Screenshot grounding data
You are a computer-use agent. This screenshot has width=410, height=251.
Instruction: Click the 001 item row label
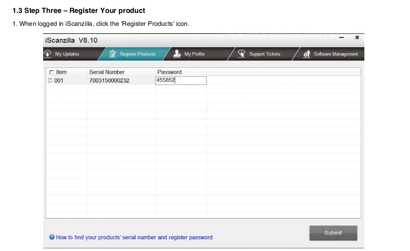click(x=59, y=81)
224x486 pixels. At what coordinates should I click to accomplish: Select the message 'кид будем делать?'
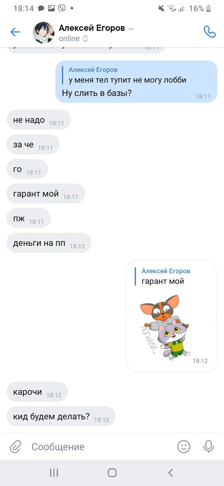(61, 416)
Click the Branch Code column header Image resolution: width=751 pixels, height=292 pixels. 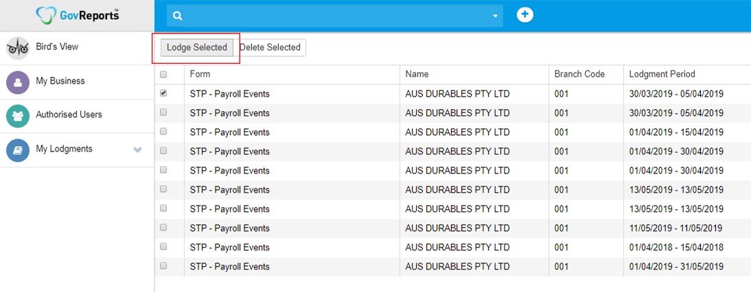point(579,74)
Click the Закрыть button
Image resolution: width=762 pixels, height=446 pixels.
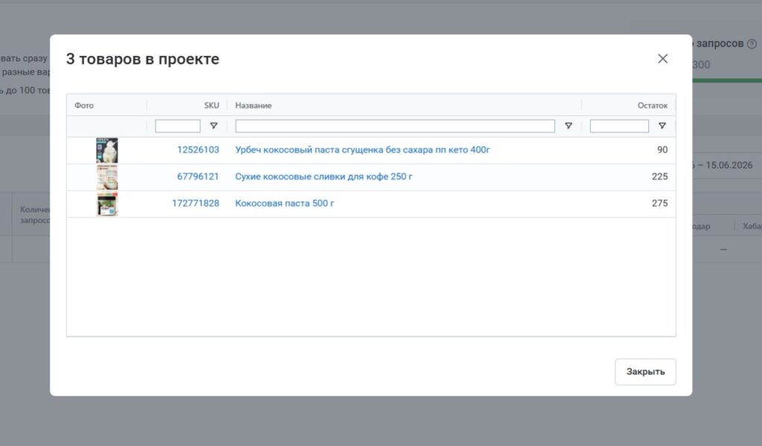point(645,372)
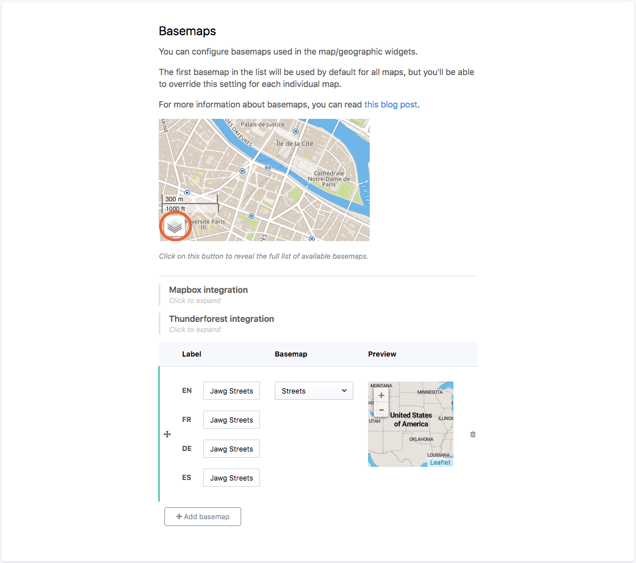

## EXERCISE OBJECTIVE
Begin with the line that contains "Click the Закрыть button" and repeat every line through the end of the data, exactly and only those lines, leaving out the pictures.

## THE ANSWER
Click the Закрыть button
Image resolution: width=762 pixels, height=446 pixels.
point(645,372)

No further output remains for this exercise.